[BEGIN DATA SHOWN]
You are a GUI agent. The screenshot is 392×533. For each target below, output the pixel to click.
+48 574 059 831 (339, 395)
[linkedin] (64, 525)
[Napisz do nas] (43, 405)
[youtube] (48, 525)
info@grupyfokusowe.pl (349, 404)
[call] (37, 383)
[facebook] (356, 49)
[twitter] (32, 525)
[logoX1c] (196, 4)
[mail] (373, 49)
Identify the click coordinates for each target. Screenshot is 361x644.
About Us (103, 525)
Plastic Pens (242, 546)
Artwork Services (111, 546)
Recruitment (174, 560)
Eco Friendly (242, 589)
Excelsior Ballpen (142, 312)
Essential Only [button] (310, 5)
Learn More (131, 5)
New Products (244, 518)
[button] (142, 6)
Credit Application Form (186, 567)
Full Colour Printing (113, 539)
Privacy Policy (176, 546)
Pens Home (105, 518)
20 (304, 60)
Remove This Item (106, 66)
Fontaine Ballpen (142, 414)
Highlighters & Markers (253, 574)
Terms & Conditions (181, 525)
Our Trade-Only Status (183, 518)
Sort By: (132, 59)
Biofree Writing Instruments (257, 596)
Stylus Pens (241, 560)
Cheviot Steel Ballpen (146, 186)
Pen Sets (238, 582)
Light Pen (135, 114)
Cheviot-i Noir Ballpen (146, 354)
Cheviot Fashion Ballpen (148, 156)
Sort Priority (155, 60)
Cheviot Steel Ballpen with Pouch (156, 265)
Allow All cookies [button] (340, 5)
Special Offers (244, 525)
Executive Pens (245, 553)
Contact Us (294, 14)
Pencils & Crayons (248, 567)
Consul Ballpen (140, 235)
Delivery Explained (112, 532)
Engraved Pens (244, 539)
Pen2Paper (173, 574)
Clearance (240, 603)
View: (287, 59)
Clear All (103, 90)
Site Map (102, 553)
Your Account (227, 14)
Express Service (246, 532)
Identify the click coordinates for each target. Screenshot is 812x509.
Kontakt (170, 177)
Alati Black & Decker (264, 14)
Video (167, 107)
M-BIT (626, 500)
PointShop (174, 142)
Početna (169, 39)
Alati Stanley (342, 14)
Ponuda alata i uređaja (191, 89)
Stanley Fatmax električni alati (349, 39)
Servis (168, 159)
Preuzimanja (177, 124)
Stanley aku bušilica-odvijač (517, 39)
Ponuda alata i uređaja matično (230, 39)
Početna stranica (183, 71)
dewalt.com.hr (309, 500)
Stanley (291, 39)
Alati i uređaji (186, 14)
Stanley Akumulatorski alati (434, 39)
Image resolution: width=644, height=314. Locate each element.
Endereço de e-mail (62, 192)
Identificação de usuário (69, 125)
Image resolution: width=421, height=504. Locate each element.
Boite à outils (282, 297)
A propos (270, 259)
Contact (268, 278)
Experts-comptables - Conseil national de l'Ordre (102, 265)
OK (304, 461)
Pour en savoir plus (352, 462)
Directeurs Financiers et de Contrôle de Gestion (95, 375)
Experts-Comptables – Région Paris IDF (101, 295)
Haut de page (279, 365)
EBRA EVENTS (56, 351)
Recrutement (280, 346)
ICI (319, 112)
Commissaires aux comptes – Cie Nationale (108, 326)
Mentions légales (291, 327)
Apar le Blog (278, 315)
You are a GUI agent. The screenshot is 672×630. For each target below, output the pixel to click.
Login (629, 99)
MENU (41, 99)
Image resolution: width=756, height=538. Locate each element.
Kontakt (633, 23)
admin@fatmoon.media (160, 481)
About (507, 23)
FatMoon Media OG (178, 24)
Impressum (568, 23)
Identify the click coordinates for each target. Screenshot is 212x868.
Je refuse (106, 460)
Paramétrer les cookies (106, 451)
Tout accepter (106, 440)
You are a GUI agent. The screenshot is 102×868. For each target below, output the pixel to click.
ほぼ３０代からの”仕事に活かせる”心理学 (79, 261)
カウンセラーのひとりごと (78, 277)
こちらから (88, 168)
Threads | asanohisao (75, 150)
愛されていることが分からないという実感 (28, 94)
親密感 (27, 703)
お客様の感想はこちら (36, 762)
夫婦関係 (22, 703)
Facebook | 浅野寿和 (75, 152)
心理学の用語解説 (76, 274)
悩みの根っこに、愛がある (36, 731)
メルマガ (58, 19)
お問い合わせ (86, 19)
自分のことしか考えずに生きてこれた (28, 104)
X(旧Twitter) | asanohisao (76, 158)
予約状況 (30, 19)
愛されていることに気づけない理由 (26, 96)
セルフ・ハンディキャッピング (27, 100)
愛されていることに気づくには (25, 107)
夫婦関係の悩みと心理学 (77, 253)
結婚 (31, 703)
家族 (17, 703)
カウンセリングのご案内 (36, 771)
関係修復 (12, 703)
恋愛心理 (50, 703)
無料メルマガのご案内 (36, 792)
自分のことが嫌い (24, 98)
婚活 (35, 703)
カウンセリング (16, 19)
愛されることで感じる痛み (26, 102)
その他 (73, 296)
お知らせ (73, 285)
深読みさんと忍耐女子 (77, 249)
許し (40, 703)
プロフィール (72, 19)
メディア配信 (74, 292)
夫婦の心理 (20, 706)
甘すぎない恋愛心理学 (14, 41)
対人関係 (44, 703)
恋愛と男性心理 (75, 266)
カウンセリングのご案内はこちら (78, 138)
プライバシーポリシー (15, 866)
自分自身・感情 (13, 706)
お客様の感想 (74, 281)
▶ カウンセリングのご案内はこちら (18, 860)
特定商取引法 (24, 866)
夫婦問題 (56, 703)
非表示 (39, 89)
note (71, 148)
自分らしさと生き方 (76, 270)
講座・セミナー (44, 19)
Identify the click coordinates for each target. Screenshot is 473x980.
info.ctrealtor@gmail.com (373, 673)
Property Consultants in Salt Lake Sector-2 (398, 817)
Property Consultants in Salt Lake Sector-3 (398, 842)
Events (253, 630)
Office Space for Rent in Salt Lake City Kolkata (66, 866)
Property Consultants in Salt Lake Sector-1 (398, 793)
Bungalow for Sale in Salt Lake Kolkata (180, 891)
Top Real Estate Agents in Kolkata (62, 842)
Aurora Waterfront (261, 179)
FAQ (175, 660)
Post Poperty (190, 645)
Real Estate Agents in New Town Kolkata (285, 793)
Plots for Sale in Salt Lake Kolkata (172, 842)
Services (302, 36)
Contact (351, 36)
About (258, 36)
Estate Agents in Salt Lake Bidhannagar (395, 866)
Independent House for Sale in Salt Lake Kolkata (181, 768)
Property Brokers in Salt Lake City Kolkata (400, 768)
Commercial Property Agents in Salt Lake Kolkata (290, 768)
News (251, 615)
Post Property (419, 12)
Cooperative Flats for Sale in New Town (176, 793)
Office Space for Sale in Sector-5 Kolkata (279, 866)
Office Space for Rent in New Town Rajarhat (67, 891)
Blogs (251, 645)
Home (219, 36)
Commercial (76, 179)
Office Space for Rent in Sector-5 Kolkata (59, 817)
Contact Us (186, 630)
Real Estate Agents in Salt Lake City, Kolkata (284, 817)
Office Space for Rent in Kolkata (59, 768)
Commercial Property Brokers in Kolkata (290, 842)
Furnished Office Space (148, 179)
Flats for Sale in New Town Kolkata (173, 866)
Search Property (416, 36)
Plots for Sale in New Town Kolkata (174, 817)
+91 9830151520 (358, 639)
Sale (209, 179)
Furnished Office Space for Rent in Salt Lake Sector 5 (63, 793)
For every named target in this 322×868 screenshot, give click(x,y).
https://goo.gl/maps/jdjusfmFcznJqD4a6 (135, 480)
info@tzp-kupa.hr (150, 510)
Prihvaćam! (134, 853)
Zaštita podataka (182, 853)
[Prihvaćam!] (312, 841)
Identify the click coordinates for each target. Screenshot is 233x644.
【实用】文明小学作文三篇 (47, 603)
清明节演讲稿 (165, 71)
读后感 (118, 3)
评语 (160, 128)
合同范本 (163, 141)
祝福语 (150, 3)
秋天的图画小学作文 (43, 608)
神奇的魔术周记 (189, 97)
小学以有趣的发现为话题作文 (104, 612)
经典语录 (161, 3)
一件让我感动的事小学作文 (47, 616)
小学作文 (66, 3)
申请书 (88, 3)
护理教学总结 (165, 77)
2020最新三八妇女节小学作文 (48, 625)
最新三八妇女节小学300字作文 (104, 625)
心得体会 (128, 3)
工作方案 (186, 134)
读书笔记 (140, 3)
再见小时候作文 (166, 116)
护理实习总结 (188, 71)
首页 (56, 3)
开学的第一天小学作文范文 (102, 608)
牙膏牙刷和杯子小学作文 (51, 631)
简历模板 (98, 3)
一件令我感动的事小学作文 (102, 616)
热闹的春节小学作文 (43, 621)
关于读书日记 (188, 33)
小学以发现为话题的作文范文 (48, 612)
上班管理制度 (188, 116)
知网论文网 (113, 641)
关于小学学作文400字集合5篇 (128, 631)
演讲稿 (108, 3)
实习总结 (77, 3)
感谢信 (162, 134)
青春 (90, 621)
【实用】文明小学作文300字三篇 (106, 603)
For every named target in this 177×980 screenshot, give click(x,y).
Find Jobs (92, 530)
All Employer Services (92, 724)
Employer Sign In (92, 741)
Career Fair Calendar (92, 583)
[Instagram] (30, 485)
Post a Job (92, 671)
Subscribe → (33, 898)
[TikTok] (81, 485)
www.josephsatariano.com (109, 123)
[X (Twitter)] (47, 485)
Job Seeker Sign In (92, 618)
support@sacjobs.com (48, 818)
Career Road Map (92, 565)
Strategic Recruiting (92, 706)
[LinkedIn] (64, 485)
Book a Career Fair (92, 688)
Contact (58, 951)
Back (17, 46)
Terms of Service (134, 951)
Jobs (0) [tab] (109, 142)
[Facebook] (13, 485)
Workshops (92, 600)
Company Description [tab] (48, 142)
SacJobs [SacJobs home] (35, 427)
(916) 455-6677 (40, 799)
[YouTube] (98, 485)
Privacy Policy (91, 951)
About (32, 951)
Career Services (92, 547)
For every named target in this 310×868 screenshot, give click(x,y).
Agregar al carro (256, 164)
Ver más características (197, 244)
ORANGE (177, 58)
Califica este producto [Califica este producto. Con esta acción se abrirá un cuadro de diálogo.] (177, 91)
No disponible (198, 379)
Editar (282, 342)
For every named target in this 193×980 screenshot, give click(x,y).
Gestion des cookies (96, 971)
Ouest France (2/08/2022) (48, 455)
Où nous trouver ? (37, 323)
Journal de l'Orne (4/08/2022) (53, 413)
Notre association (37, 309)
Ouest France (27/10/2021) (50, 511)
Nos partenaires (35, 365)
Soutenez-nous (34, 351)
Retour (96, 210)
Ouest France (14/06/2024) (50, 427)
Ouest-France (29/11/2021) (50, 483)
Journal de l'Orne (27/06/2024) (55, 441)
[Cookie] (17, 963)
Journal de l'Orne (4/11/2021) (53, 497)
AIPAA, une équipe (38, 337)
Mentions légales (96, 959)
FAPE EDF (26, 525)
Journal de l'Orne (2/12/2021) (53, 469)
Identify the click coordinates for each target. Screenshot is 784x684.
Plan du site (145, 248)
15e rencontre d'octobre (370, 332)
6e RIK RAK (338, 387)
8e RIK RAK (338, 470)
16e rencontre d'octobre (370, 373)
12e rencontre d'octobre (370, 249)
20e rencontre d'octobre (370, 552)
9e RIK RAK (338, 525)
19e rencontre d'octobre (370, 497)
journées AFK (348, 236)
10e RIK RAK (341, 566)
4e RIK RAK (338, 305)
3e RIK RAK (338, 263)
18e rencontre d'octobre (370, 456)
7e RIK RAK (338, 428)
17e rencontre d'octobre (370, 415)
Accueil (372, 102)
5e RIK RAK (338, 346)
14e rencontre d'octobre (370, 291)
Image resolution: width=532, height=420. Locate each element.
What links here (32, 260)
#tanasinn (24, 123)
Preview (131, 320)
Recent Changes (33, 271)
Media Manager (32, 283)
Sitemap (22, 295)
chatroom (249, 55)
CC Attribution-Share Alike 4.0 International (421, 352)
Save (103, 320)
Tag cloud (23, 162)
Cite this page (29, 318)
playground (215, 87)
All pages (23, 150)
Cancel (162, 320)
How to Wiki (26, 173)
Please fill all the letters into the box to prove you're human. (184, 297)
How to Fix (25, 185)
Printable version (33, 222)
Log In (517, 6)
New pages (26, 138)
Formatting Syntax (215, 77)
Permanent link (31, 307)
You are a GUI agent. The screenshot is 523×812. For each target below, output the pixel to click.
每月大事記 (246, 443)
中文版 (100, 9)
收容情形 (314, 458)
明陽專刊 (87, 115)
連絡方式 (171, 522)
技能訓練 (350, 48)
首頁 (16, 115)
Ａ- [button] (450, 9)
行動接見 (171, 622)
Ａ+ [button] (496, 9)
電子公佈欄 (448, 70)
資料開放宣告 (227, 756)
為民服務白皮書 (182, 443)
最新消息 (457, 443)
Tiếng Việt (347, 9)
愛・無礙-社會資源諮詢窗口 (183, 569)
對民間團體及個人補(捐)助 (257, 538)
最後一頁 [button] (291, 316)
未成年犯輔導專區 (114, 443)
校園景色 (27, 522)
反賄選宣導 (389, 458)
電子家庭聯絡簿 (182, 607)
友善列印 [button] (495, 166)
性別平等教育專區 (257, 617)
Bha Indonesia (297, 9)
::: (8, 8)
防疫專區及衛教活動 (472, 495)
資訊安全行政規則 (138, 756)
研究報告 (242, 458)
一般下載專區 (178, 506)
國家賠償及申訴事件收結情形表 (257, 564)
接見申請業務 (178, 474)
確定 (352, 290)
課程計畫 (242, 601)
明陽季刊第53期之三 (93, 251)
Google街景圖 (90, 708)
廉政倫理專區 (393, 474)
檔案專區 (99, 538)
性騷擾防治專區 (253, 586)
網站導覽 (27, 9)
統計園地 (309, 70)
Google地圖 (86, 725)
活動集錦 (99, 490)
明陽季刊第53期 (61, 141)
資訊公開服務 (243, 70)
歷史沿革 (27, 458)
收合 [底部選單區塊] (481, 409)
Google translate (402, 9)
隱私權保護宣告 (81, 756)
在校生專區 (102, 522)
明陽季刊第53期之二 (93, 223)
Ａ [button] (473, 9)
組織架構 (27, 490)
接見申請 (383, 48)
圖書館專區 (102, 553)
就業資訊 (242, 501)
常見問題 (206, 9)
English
[END DATA SHOWN]
WORK INSTRUCTIONS: Reproduce the material from its beginning through the line containing "Privacy Policy (176, 546)", with both ends included.

RESPONSE:
You are a GUI agent. The screenshot is 392×533. For each target below, output the pixel to click.
+48 574 059 831 (339, 395)
[linkedin] (64, 525)
[Napisz do nas] (43, 405)
[youtube] (48, 525)
info@grupyfokusowe.pl (349, 404)
[call] (37, 383)
[facebook] (356, 49)
[twitter] (32, 525)
[logoX1c] (196, 4)
[mail] (373, 49)
Identify the click coordinates for each target. Screenshot is 361x644.
About Us (103, 525)
Plastic Pens (242, 546)
Artwork Services (111, 546)
Recruitment (174, 560)
Eco Friendly (242, 589)
Excelsior Ballpen (142, 312)
Essential Only [button] (310, 5)
Learn More (131, 5)
New Products (244, 518)
[button] (142, 6)
Credit Application Form (186, 567)
Full Colour Printing (113, 539)
Privacy Policy (176, 546)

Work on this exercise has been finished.